Building on Fleming's work classifying stars based on their spectra, Cannon devised a system of classifying stars based on their temperatures. Her system is called the Harvard Classification Scheme, and it is still in use today. She took over the role of Curator on Fleming's death in 1911, and in 1938 was given the position of William C Bond Astronomer. She was also the first female recipient of an honorary doctorate from Oxford, and the first female member of the American Astronomical Society.

In her lifetime, she discovered discovered 300 variable stars, five novae, and one spectroscopic binary.

3 of 4 Harvard College Observatory

Antonia Maury

Antonia Maury (1866-1952) was another educated woman, graduating from Vassar College in 1887 with honours in physics, philosophy and astronomy. She was also the late astrophotographer Henry Draper's niece, so her father wrote to Pickering, who was continuing Draper's work, and secured Maury a position among the Harvard Computers in 1889.

Maury and Pickering did not get along. According to fellow computer Dorrit Hoffliet, Maury "was one of the most original thinkers of all the women Pickering employed; but instead of encouraging her attempts at interpreting observations, he was only irritated by her independence and departure from assigned and expected routine."

One of the areas on which the two butted heads was Maury's theory about stellar classification. Maury believed that spectral lines, as well as their absence or presence, was important. A normal line was a, a fuzzy line was b and a sharp line was c. This allowed for the luminosities of stars to be incorporated into their classification. However, Maury and Pickering quarreled over this addition to the system, and she left the observatory to continue her work on her own.

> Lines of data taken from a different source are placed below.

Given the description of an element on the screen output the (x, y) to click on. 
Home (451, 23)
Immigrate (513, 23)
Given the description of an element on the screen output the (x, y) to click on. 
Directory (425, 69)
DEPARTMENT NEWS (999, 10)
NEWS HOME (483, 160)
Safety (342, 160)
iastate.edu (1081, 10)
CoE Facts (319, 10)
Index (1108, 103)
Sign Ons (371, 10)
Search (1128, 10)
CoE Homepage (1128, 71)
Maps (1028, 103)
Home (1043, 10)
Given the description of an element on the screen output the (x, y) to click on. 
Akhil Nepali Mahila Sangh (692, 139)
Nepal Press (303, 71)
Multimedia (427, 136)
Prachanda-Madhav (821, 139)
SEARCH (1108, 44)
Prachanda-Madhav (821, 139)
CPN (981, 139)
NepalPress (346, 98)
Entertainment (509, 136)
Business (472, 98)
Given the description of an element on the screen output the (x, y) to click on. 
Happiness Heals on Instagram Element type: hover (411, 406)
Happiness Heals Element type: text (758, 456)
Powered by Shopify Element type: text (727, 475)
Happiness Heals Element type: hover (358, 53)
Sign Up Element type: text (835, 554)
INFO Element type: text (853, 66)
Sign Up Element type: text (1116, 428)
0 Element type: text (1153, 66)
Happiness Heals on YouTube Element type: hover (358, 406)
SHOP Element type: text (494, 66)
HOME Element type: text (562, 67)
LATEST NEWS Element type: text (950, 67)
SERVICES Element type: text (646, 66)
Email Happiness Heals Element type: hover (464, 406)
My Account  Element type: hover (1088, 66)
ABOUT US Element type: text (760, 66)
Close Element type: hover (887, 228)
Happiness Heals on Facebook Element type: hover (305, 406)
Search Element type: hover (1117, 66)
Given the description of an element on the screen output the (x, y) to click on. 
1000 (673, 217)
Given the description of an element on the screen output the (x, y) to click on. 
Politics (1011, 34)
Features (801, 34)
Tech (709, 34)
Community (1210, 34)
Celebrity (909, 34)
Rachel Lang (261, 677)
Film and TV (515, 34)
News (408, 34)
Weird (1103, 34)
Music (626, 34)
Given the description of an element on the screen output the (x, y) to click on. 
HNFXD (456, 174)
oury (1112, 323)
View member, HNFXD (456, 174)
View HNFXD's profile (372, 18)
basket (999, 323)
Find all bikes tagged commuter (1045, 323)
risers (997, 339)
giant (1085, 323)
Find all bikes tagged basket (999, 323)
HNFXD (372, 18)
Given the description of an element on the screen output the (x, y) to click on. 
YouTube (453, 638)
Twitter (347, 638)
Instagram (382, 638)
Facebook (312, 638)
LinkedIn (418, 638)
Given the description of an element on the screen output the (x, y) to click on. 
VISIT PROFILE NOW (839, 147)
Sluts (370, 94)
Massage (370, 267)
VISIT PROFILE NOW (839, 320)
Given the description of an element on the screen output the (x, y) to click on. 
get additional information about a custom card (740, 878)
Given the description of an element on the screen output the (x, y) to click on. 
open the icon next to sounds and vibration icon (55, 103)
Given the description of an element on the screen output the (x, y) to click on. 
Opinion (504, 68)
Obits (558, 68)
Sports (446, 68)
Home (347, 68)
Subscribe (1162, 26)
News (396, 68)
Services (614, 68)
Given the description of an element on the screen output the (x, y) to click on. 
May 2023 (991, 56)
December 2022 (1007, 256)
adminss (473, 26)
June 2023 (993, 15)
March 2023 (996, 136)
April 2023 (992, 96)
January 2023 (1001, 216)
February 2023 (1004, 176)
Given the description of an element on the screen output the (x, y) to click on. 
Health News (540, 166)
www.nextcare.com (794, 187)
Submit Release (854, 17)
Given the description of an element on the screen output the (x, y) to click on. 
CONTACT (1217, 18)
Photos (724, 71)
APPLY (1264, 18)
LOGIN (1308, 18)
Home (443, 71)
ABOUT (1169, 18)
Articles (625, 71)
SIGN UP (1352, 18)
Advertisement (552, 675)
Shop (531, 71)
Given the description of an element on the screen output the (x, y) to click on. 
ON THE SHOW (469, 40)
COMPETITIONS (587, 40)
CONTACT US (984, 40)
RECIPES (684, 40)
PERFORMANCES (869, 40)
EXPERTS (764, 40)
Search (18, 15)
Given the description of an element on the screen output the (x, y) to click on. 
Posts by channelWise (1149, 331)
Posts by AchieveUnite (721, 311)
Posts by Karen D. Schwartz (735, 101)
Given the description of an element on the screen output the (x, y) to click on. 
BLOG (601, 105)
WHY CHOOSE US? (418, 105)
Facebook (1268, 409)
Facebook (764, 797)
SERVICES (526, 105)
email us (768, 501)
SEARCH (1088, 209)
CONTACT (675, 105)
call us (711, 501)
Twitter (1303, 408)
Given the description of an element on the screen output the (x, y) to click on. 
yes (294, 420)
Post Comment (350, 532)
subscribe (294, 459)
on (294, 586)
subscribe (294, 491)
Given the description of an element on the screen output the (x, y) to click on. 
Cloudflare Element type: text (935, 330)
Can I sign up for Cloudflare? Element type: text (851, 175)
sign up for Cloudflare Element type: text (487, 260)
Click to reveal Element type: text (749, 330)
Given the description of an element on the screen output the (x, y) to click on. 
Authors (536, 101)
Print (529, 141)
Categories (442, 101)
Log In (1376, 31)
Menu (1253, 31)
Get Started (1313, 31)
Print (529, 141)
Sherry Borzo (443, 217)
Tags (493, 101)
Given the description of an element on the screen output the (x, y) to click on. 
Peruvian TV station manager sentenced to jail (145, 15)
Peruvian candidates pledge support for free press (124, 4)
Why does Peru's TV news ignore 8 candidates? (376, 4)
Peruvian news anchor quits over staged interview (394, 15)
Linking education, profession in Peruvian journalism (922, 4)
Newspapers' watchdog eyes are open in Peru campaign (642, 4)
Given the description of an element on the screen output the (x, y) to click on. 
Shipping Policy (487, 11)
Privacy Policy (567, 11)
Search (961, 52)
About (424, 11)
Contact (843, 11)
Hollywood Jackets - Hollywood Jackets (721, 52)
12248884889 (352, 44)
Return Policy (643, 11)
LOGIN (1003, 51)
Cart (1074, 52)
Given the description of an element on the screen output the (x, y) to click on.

In 1897, she published her very own catalogue of over 600 stars using her classification system, but even this was wrought with difficulty. Pickering wanted to be credited as the author, but Maury demanded that it be published under her own name. Her stubbornness was worthwhile. In the 28th volume of the Harvard Annals, she became the very first woman with her name on the cover.

Her classification system later became vital to the work of Danish astronomer Ejnar Hertzsprung, who co-developed the Hertzsprung-Russell diagram.

4 of 4 American Institute of Physics, Emilio Segrè Visual Archives

Henrietta Swan Leavitt

Henrietta Swan Leavitt (1868-1921) was an 1892 graduate of Radcliffe College, where she received a broad education that included philosophy, fine arts, Greek, geometry and, of course, astronomy. She was, by all accounts, a quiet and serious-minded woman, so when she went to work for Edward Charles Pickering in 1893, she threw herself into her work diligently.

She was assigned the study of variable stars, the light of which brightens and dims, constantly changing. She identified over 1,200 variable stars, and studied many more, and over the course of this work made an extremely important discovery. To wit, the brightness of a variable star directly correlates to the length of time between dimming and brightening.

This was groundbreaking. For the first time, by measuring the period of a variable star, astronomers could calculate how bright that star should be, and therefore determine how far it was from Earth. She published her research in 1908.

Ejnar Hertzsprung then used this to calculate the distances to several variable stars in the Milky Way galaxy, demonstrating that Leavitt's theory was correct. Moreover, the theory proved to be vital for calculating the size of the universe. By locating variable stars in other galaxies, astronomers could determine their distance from the Milky Way.

Leavitt's life was cut tragically short by cancer at the age of 58.